# Goal:
Rewrite all of the entries below, renaming every "screenshot" to "screen capture" and keeping everything else the same. Leave the pictures out of your answer.

** START OF Records for this exercise **

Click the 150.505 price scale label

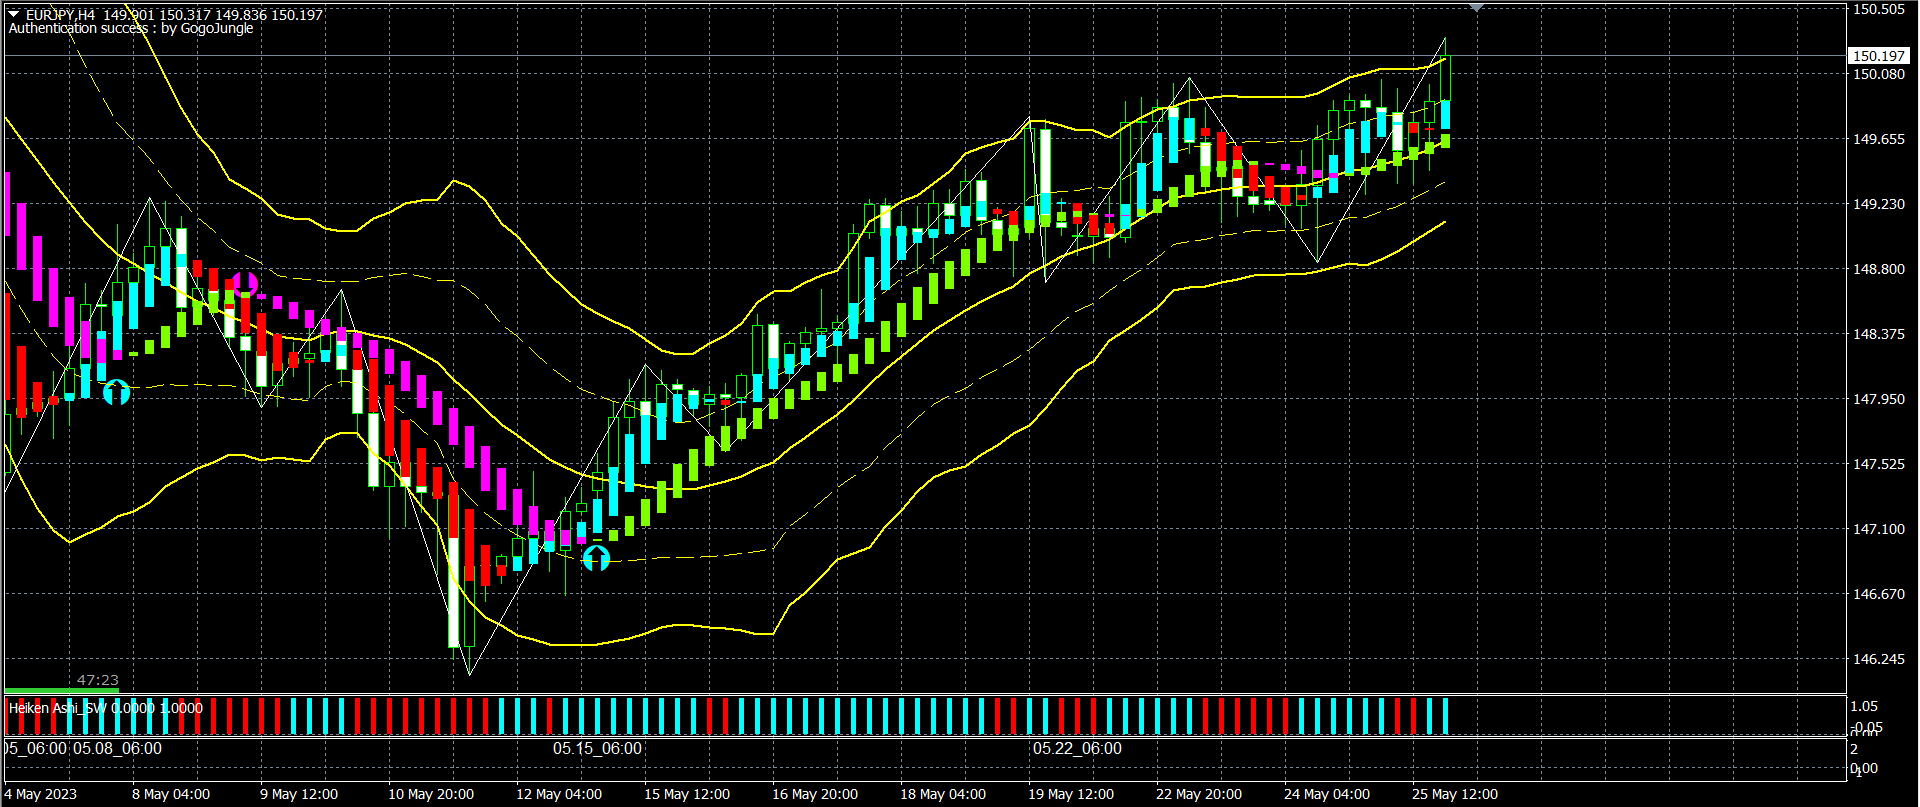[x=1878, y=9]
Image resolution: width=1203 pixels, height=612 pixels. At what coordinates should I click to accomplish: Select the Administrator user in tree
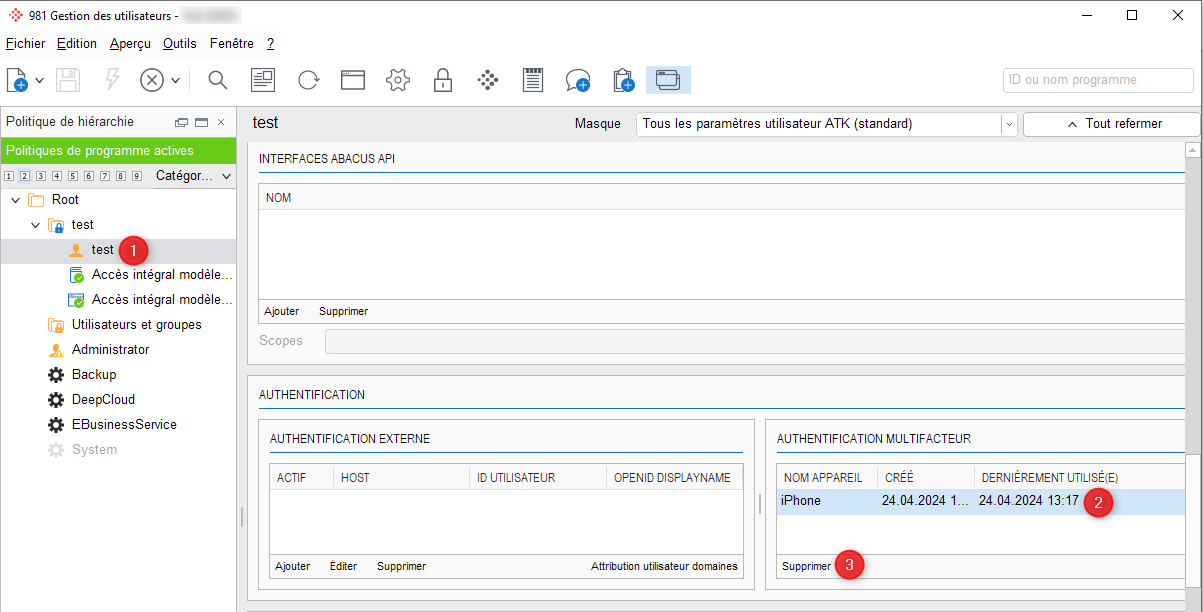[x=110, y=350]
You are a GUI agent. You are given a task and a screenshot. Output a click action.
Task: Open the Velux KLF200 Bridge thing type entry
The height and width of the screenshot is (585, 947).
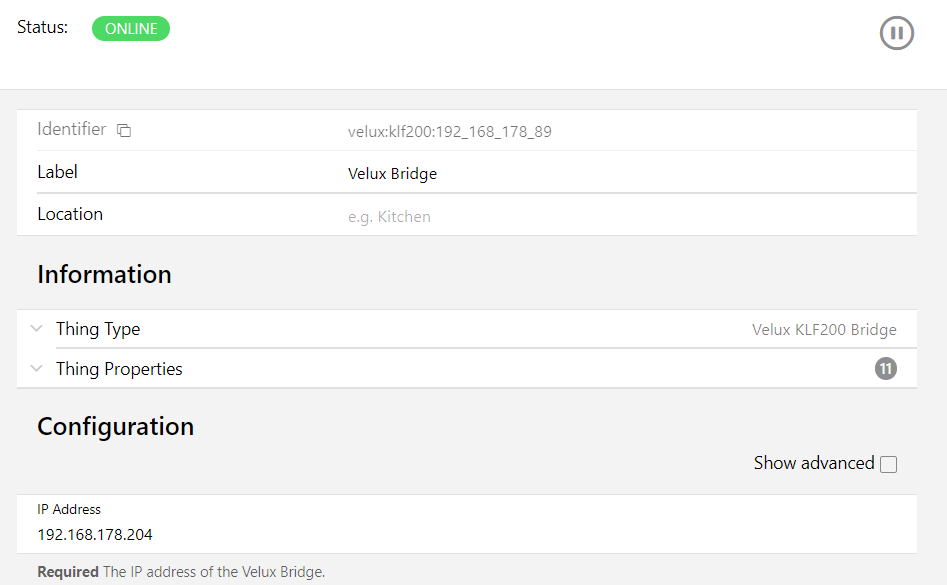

** END OF Records for this exercise **

# Output for this exercise:
Click the 150.505 price scale label

[x=1878, y=9]
Image resolution: width=1203 pixels, height=612 pixels. At what coordinates should I click to accomplish: Select the Administrator user in tree
[x=110, y=350]
You are a GUI agent. You are given a task and a screen capture. Output a click action.
Task: Open the Velux KLF200 Bridge thing type entry
The height and width of the screen capture is (585, 947).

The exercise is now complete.